_EXTRACT PROVIDED_
————————
Another exception related to these contracts is regulated with regards to the subject matter of the contracts. According to this regulation:

  • Touristic Accommodation: As of January 30, 2021; Real estate lease agreements related to the lease of accommodation facilities certified by the Ministry of Culture and Tourism, and accommodation service agreements, as well as real estate lease agreements related to the lease of duty-free shops, can also be concluded with foreign currency/foreign currency index.
  • Foreign Employment Contracts: In case the employment contract is to be performed abroad, it is possible to sign the contract denominated in foreign currency/foreign currency index. Similarly, employment contracts where seafarers are party to can also be denominated in foreign currency/foreign currency index.
  • Export Contracts: In service contracts made within the scope of export, transit trade, sales and deliveries considered as export, and foreign exchange earning services and activities, the contract price can be determined in foreign currency/foreign currency index. Similarly, service contracts made within the scope of activities to be carried out abroad by individuals, even if they are resident in Turkey, are also within the scope of the exception to the ban.
  • Service Contracts Starting or Ending Abroad: Service contracts that are concluded between persons resident in Turkey and that start in Turkey and end abroad, start abroad and end in Turkey, or start and end abroad are also within the exception. In other words, if the service subject to the contract is performed abroad, even partially, these contracts are exempt from the ban. 
  • Transportation Contracts: According to the law, it is possible to use fuel price indexing in transportation service contracts.
  • Currency-Costed Work/Construction Contracts (e.g., construction): “In work contracts which involve costs in foreign currency, it is possible to determine the contract price and other payment obligations arising from these contracts in foreign currency or indexed to foreign currency.
  • Foreign Source Software Contracts: It is possible for residents in Turkey to determine payment obligations in foreign currency or indexed to foreign currency in sales contracts related to software produced abroad within the scope of information technologies, as well as license and service contracts related to hardware and software produced abroad that they will conclude among themselves.
————————
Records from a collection
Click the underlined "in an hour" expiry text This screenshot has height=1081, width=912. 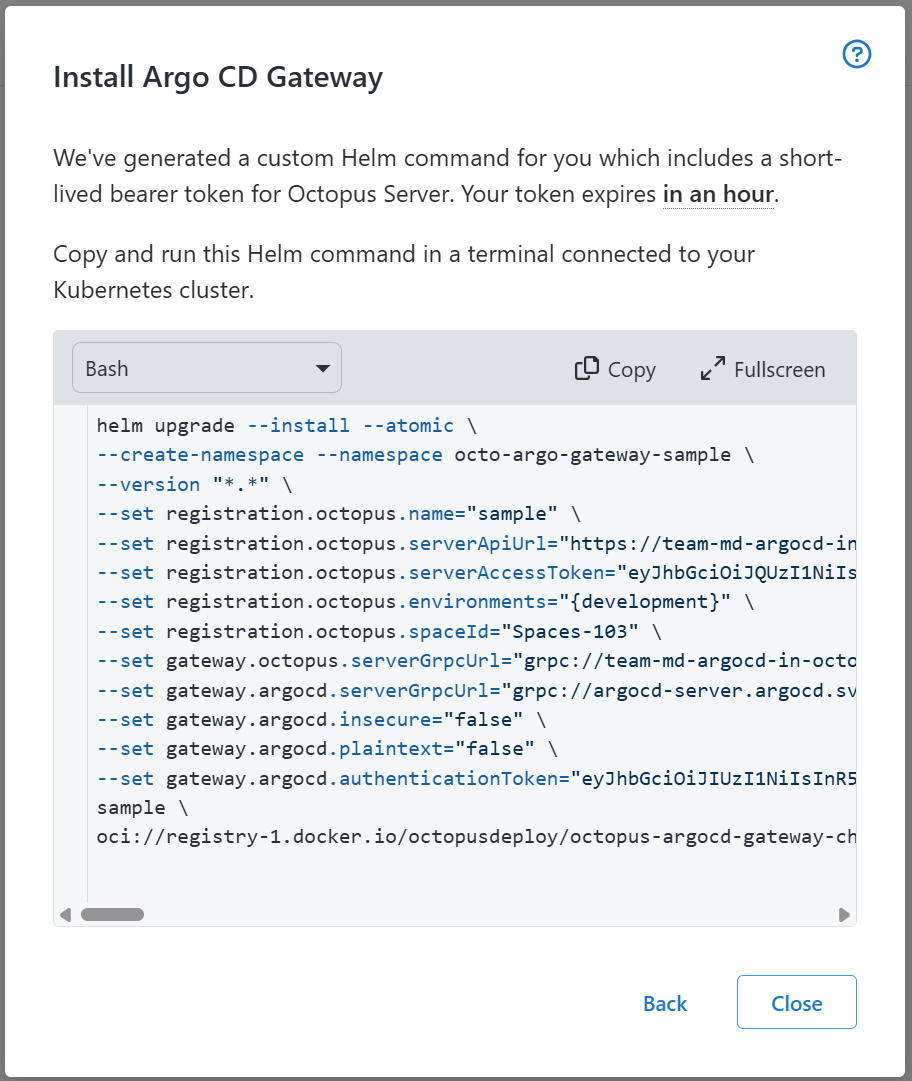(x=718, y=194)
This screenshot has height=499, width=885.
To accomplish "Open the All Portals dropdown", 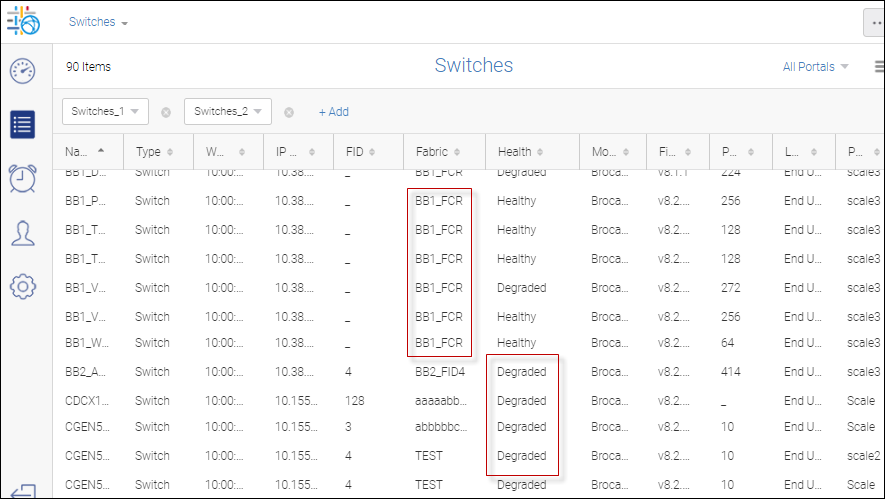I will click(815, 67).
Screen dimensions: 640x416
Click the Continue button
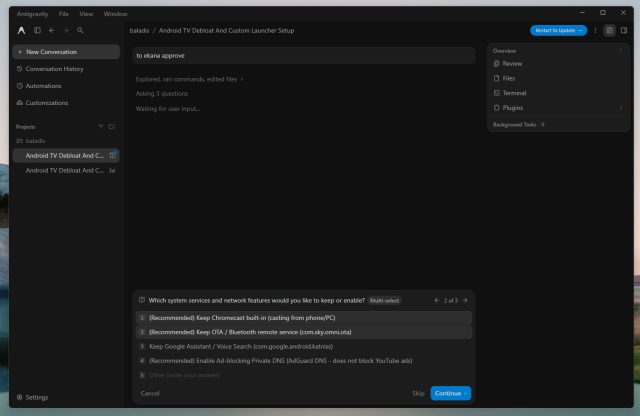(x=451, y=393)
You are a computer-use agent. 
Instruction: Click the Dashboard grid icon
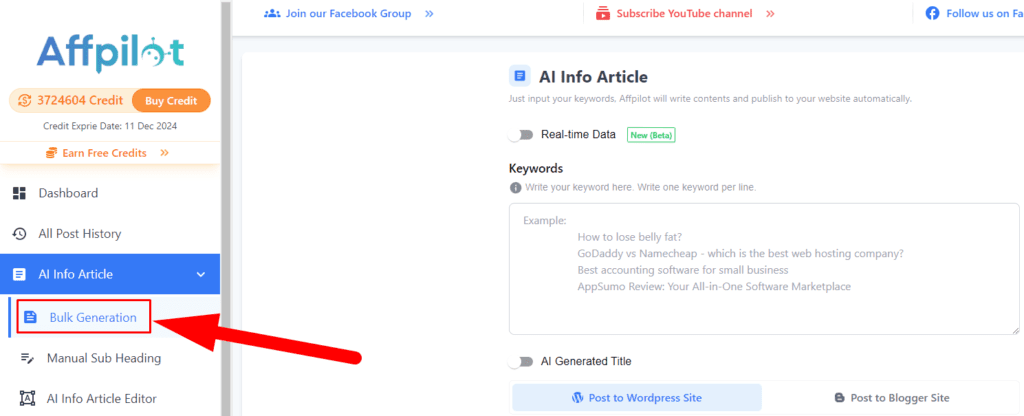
————————
_CHALLENGE 1_
In the passage on foreign currency contract exceptions, rewrite the paragraph beginning "Service Contracts Starting or Ending Abroad" as a short list that keeps its main facts.
_CHALLENGE 2_
Echo everything in the records from the line containing "Screen dimensions: 640x416" down through the end of the records, and leave the pictures out of your reply.

_EXERCISE ANSWER 1_
Service Contracts Starting or Ending Abroad:
- Covers service contracts between persons resident in Turkey.
- These are exempt from the ban if the service starts in Turkey and ends abroad, starts abroad and ends in Turkey, or starts and ends abroad.
- Any contract whose service is performed abroad, even partially, is exempt.

_EXERCISE ANSWER 2_
Screen dimensions: 640x416
Click the Continue button
(x=451, y=393)
You are a computer-use agent. 
Instruction: Click the Dashboard grid icon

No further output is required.